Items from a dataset
────────

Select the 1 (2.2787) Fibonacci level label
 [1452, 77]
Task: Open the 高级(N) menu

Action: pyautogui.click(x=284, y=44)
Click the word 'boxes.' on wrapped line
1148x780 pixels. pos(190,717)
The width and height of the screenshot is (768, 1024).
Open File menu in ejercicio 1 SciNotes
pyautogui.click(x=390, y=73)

────────

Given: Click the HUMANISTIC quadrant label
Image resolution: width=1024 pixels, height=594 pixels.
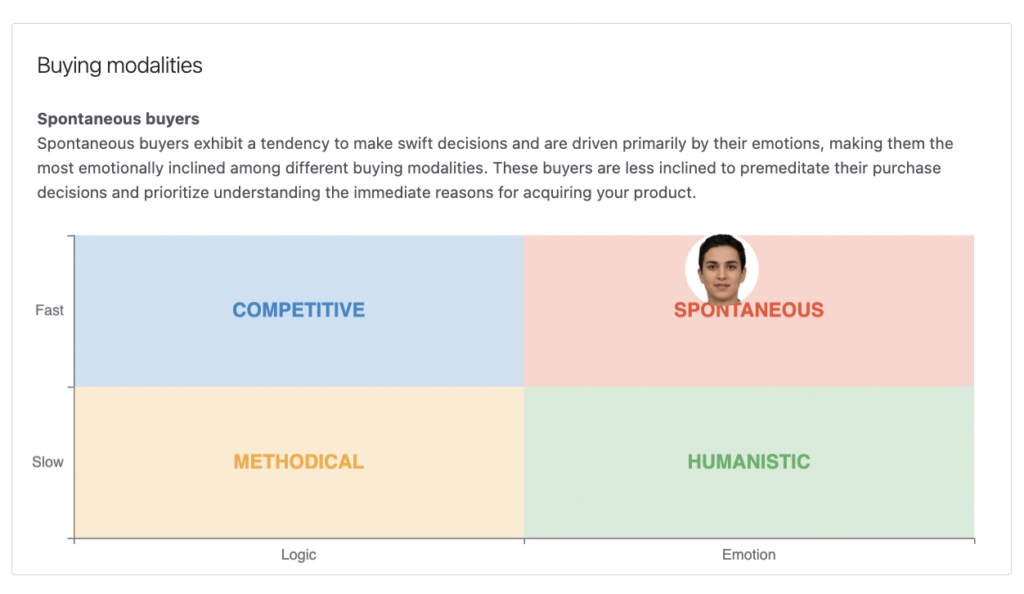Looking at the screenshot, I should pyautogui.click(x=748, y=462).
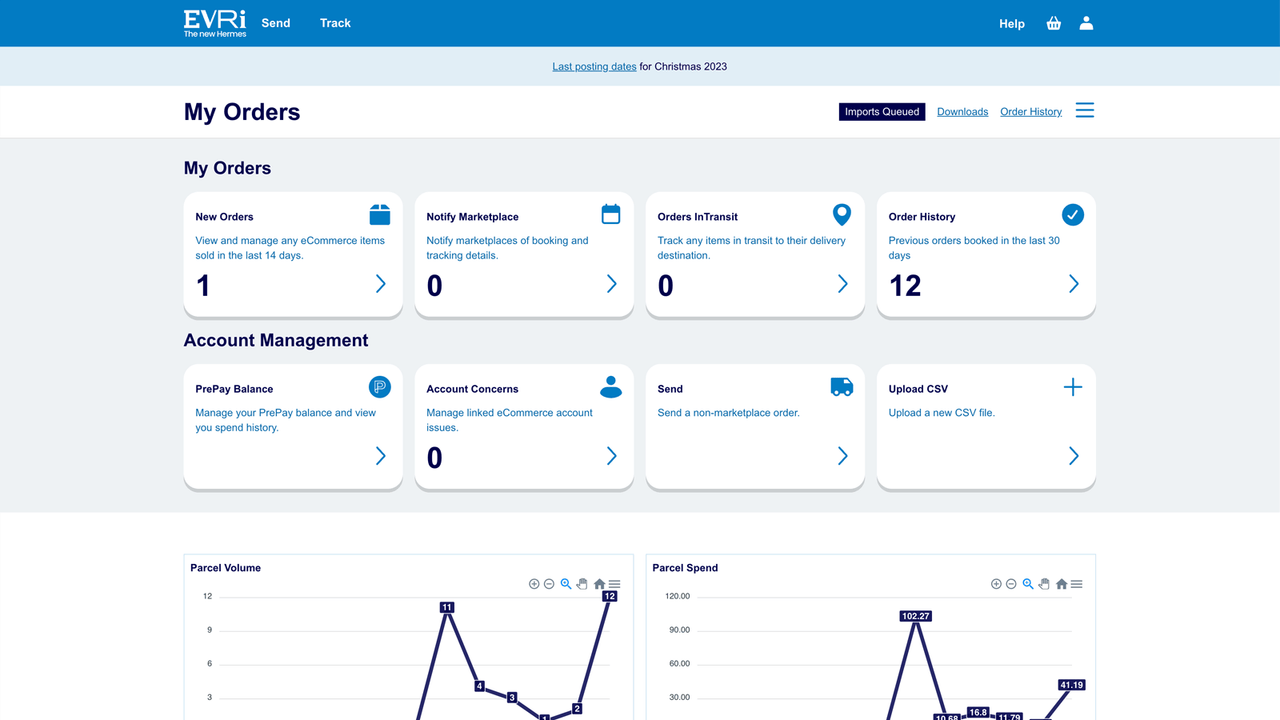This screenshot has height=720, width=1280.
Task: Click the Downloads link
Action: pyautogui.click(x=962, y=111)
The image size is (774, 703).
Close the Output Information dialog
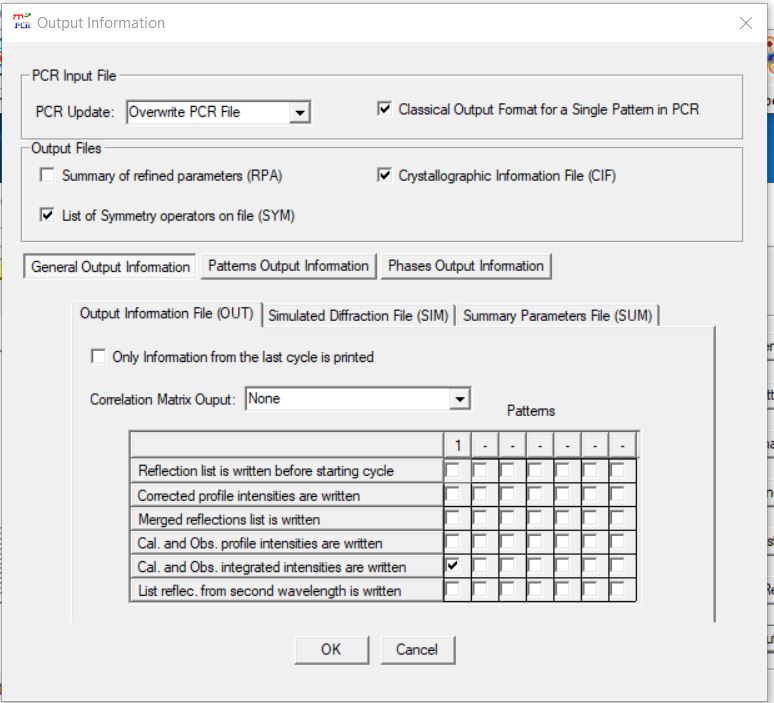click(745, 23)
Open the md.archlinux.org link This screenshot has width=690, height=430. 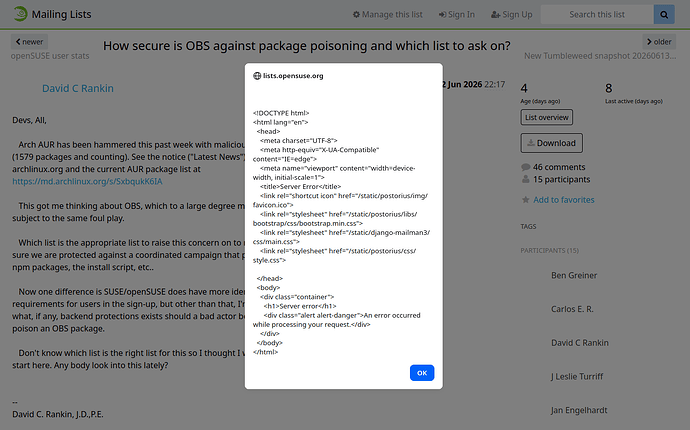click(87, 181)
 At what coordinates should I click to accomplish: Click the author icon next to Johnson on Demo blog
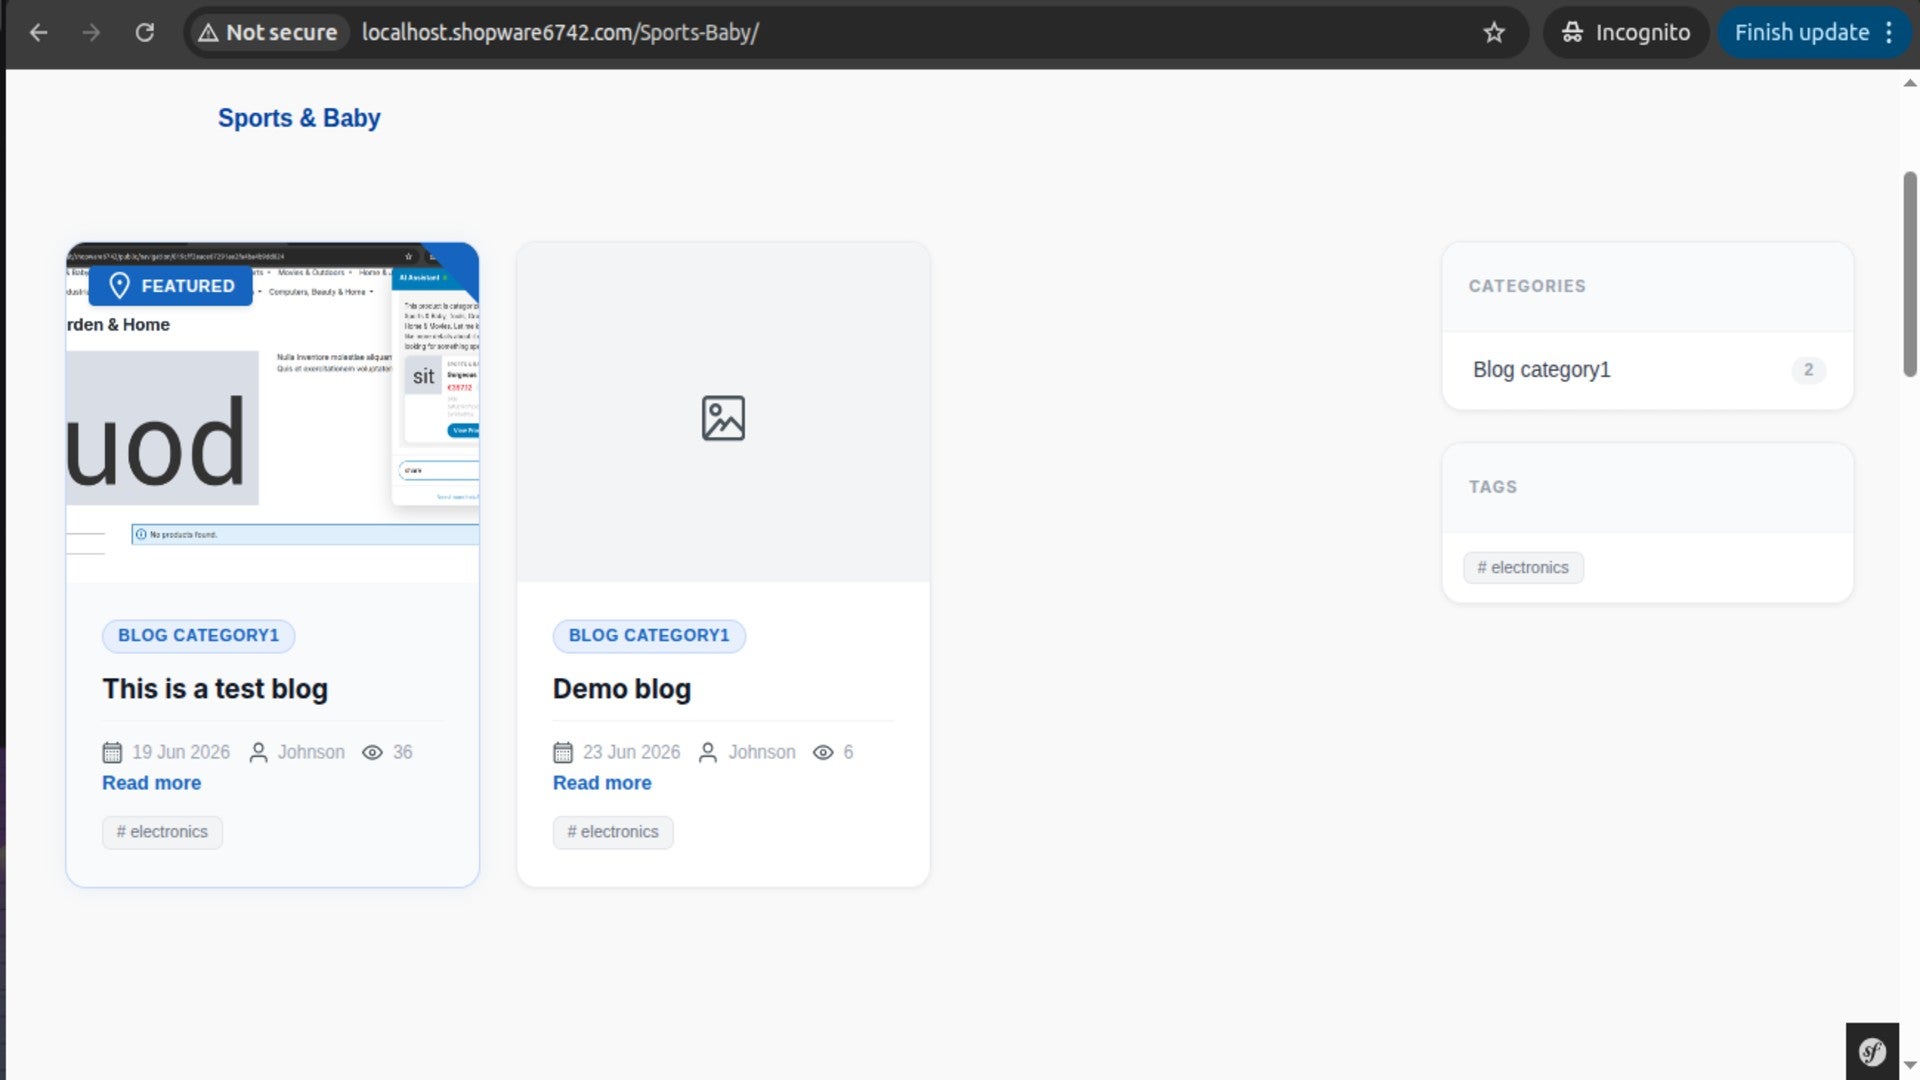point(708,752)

────────

**Your task:**
The reply should hold the entries above from the line with "Image resolution: width=1024" to the line with "The image size is (774, 703).", duplicated exactly, pictures excluded.

**Answer space:**
Image resolution: width=1024 pixels, height=594 pixels.
Looking at the screenshot, I should pyautogui.click(x=748, y=462).
This screenshot has height=720, width=1280.
Task: Click the Downloads link
Action: pyautogui.click(x=962, y=111)
The image size is (774, 703).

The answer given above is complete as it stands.